The Georgians met us at dinner. They were in town to bury a religious icon in the vineyards of a French wine distributor from the UK. His wife, a former winemaker at the famous Solaia in Tuscany and her brother an aspiring winemaker himself from Australia who had interned with the enigmatic Frank Cornelissen were part of the crew that evening along with a contingent of the hardest working members of I Vigneri. We had all convened on Etna like some backroom episode of “Wine Fantasy Island” and Salvo was certainly our Mr Roarke.
We dived straight into a magnum of I Vigneri’s signature Etna Rosso, Vinupetra. It was compelling in its uniqueness and strangely familiar in its weight. This infant vintage was only recently bottled (by Vinupetra standards) and its youthful fruit and exuberant acid were a lovely spoil to the fresh Randazzo sausage on the grill. Galen and I drank like Americans and ate like Italians. Salvo says Galen never stops talking in either language. I laughed heartily when Salvo said Galen spoke Italian better than him and I smiled broadly when Galen affirmed this. Italian was not Salvo’s first language after all, it was Sicilian. After tasting the Vinupetra I am certain his second language was wine.
There were no sparks from the volcano on this night. The smell of sulfur wafted in and out of the air and I wondered if it was all from the volcano herself or was it the sulfur/copper mix sprayed minimally on the vines to prevent rot. The cool night air pushed me to drink more vigorously and I was so pleased to see the ubiquitous bottles of Coca-Cola absent from this Italian dinner. The Foti children have never had McDonald’s and do not get soft drinks.

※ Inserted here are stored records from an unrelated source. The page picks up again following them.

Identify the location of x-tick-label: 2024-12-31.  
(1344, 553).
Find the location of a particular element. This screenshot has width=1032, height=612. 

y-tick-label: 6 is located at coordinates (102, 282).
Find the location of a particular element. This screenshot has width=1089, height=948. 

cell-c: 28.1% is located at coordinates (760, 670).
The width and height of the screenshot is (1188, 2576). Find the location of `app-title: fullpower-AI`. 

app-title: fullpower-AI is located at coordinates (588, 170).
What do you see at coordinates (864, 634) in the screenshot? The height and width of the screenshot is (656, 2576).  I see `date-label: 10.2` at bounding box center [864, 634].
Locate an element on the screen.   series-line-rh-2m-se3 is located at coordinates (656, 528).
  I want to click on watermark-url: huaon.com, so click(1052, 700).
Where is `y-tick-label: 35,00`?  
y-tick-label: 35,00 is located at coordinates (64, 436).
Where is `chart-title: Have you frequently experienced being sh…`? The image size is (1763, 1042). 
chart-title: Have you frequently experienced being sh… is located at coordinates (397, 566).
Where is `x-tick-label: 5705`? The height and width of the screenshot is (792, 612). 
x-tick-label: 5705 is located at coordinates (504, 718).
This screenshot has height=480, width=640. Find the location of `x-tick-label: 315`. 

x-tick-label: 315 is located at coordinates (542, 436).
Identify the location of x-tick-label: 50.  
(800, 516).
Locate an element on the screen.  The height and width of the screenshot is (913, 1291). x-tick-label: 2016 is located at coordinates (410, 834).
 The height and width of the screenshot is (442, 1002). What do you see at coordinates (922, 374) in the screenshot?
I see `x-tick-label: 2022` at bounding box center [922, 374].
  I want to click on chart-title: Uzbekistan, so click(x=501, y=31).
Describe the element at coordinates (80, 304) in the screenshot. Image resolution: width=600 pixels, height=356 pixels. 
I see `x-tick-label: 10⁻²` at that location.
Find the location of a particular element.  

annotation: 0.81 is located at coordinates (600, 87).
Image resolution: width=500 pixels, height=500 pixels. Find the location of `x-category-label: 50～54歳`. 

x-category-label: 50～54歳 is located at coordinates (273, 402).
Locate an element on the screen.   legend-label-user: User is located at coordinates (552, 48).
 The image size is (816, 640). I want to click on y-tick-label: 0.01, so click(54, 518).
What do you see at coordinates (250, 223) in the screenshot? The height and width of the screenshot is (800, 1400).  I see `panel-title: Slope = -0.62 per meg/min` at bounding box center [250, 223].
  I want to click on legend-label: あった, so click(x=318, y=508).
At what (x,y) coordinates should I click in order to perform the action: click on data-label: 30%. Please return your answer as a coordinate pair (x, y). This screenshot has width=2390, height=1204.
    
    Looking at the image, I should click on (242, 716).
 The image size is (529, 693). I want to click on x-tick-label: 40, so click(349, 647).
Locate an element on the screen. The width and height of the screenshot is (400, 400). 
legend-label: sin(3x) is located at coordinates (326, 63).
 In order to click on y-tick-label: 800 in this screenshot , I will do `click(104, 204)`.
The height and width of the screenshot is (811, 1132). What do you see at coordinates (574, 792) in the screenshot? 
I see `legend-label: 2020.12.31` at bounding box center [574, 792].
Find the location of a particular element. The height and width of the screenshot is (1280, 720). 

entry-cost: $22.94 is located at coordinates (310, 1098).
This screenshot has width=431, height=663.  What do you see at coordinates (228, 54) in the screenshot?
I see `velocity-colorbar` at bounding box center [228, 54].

The ancient Vigneri would like this. They would want them to drink wine, to commune with strangers, and perhaps to indulge in the occasional smoke.
At the end of our pizza meal the night before Salvo asked my wife and me if we wanted a cigarette. When we told him that we did not smoke, he simply asked “why not?” I had to ask myself this same question looking at a man 10 years my senior, in better health, more contented than I, and living with vines, volcanoes, and the Holy Spirit in his backyard.